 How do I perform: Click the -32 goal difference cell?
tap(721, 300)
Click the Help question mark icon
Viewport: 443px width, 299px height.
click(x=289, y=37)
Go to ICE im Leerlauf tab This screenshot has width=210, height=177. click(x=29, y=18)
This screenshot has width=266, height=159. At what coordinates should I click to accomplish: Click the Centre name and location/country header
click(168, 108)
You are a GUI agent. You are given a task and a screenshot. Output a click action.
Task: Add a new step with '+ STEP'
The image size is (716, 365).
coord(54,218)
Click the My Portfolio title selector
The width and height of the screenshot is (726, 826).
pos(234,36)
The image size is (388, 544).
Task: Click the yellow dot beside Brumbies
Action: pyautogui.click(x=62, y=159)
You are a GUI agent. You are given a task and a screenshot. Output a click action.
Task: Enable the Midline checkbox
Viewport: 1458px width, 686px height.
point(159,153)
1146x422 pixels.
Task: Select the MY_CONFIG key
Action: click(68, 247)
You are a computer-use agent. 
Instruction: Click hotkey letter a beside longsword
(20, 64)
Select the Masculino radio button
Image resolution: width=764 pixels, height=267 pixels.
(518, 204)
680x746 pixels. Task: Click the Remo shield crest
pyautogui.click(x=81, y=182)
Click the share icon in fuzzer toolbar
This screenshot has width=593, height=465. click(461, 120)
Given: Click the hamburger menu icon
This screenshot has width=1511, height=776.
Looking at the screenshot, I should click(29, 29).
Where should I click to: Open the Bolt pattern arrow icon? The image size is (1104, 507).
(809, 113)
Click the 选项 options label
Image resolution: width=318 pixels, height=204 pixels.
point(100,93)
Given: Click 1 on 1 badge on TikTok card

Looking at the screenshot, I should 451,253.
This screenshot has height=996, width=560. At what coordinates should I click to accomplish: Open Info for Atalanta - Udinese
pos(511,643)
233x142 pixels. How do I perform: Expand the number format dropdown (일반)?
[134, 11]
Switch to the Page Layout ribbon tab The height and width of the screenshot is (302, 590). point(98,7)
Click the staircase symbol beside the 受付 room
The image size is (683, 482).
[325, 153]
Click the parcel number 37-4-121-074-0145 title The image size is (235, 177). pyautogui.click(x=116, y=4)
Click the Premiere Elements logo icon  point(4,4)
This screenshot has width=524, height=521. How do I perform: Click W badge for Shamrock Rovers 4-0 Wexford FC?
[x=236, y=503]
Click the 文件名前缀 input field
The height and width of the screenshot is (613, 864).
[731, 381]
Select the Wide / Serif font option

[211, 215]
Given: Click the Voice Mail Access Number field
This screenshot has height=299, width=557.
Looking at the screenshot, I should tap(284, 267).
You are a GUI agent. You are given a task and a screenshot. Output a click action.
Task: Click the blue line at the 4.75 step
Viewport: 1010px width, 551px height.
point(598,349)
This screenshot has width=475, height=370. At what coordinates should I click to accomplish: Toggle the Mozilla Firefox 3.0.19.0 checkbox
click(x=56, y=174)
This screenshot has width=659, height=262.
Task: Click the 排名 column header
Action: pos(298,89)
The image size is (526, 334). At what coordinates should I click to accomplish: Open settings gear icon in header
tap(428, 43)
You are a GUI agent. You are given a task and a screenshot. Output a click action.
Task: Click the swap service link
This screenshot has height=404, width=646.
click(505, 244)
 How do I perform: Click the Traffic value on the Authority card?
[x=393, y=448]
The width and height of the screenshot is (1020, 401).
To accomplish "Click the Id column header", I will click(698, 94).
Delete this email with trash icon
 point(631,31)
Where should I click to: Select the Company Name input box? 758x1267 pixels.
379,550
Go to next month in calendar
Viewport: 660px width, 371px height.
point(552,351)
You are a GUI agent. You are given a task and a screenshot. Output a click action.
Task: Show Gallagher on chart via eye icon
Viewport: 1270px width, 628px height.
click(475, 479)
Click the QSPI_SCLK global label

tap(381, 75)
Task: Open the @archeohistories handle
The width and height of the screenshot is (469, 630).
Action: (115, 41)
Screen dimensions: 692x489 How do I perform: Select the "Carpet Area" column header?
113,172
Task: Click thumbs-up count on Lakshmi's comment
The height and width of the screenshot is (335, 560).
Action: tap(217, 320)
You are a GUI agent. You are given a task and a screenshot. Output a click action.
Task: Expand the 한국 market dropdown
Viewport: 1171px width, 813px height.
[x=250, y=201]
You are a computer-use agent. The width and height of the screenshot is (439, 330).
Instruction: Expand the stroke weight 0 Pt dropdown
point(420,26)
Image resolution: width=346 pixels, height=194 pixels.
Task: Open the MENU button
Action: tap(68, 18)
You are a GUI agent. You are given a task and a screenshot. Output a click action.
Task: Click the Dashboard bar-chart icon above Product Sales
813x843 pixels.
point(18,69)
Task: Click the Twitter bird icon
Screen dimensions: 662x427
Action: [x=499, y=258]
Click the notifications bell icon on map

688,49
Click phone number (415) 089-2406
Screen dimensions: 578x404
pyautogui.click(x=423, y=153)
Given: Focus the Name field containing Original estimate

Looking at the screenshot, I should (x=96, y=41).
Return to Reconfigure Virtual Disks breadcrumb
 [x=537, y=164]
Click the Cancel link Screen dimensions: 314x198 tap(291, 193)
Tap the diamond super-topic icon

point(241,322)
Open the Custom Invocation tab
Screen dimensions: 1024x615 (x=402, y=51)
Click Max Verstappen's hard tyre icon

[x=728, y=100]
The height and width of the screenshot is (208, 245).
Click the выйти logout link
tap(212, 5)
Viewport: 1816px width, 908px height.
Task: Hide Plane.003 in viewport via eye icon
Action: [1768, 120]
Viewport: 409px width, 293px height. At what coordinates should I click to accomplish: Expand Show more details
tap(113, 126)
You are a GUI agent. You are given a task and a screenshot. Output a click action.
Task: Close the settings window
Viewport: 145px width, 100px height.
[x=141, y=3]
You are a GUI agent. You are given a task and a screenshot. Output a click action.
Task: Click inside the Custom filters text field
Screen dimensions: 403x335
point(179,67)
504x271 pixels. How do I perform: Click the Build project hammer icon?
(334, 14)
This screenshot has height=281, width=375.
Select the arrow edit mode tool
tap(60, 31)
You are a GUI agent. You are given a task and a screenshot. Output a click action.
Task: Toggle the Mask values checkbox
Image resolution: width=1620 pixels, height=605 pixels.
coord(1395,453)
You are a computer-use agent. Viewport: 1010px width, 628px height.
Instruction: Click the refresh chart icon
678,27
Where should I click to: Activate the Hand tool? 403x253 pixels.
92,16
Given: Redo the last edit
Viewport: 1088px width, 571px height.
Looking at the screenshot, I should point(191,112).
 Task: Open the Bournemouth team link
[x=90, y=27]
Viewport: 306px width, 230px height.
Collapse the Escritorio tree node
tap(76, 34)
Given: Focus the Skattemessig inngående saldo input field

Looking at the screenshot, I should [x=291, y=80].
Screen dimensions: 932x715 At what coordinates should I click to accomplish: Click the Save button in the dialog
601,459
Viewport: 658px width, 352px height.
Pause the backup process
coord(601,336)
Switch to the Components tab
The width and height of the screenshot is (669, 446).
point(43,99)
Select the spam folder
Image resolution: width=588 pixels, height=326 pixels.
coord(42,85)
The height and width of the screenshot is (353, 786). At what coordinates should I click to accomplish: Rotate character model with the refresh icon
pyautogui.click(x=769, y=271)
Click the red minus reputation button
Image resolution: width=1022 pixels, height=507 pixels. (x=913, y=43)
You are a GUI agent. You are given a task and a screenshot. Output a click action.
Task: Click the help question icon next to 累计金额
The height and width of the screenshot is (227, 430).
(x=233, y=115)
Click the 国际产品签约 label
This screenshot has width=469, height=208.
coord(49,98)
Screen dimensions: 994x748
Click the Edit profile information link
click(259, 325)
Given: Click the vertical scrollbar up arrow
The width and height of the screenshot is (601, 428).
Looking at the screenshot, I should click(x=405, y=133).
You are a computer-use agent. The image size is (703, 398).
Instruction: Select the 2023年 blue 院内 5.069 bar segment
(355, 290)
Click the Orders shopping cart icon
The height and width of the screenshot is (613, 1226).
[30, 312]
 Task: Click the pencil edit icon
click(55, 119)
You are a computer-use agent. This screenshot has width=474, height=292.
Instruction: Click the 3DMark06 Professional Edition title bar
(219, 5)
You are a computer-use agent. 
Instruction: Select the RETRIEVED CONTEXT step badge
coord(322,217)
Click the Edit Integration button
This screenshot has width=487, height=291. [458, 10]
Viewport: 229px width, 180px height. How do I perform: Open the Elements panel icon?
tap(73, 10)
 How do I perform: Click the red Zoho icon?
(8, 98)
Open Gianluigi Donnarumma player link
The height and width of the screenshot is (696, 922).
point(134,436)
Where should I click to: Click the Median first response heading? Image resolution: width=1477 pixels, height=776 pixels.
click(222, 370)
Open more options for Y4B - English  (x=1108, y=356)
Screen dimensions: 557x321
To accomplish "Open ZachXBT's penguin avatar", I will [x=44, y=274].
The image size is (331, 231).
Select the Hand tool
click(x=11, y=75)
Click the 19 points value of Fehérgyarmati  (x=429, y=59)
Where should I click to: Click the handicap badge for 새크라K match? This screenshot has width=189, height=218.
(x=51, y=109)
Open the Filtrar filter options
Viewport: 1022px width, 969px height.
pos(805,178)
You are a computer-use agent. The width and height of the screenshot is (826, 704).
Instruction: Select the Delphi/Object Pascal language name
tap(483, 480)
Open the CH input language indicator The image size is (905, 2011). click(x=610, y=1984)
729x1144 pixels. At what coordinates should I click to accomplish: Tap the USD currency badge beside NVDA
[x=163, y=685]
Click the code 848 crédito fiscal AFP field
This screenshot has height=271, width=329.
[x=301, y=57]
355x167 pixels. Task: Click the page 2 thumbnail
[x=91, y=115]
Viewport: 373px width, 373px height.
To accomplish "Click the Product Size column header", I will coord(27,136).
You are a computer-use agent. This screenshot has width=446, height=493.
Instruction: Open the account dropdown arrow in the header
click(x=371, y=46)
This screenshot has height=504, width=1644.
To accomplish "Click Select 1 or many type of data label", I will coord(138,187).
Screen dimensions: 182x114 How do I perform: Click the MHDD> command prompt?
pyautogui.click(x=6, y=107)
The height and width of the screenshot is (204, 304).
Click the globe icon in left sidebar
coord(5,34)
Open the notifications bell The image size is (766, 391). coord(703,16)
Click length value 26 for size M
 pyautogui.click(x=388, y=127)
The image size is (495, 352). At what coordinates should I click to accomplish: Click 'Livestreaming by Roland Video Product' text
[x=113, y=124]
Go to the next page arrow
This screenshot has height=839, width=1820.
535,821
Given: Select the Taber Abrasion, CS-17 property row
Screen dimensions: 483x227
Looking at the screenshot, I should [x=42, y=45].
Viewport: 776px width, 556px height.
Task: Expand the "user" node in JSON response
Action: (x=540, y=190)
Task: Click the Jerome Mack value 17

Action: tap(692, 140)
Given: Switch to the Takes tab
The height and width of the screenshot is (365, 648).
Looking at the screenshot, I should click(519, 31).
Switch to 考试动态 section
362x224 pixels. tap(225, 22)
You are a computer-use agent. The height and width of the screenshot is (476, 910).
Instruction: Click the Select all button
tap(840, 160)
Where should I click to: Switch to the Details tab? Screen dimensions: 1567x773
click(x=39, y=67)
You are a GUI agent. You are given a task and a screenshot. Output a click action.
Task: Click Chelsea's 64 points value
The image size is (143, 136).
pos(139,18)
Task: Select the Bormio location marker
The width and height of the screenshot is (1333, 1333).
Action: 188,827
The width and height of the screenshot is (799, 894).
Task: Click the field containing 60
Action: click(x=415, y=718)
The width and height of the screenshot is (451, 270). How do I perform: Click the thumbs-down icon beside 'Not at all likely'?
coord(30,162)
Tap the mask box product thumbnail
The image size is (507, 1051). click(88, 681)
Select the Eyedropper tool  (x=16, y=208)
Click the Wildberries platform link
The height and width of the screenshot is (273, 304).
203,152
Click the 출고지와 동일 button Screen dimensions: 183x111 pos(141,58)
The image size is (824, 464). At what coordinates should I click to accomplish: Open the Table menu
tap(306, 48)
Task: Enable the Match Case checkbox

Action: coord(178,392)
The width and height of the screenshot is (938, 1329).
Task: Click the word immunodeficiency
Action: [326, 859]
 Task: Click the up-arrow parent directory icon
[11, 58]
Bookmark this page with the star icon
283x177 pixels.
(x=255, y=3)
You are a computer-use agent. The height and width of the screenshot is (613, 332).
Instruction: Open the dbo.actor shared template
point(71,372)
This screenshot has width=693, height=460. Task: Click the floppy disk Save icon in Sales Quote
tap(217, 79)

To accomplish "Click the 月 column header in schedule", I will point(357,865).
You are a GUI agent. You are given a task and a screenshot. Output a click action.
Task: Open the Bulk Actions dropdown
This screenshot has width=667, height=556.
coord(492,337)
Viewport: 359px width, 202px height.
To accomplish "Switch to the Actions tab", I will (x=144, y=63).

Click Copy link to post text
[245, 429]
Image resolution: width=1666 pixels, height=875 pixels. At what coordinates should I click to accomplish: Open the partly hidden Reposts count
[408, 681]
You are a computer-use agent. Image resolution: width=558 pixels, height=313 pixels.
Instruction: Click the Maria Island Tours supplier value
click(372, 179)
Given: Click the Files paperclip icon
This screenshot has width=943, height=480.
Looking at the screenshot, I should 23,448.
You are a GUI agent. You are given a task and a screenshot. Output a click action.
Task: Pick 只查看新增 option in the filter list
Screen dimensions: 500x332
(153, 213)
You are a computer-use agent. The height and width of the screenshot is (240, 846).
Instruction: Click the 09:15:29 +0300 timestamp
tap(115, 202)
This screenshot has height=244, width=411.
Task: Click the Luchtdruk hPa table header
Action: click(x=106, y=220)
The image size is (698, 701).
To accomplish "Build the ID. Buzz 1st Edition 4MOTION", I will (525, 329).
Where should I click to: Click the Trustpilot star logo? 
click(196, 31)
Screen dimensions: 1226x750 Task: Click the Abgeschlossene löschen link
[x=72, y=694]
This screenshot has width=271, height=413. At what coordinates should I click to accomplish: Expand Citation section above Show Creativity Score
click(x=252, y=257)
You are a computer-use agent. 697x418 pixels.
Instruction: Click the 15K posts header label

> INSTRUCTIONS FOR THE TASK
Where the string "Actions" turns up in a line of the data above, copy that whole line.

> SOLUTION FOR THIS PROBLEM
Task: Open the Bulk Actions dropdown
To accomplish "Switch to the Actions tab", I will (x=144, y=63).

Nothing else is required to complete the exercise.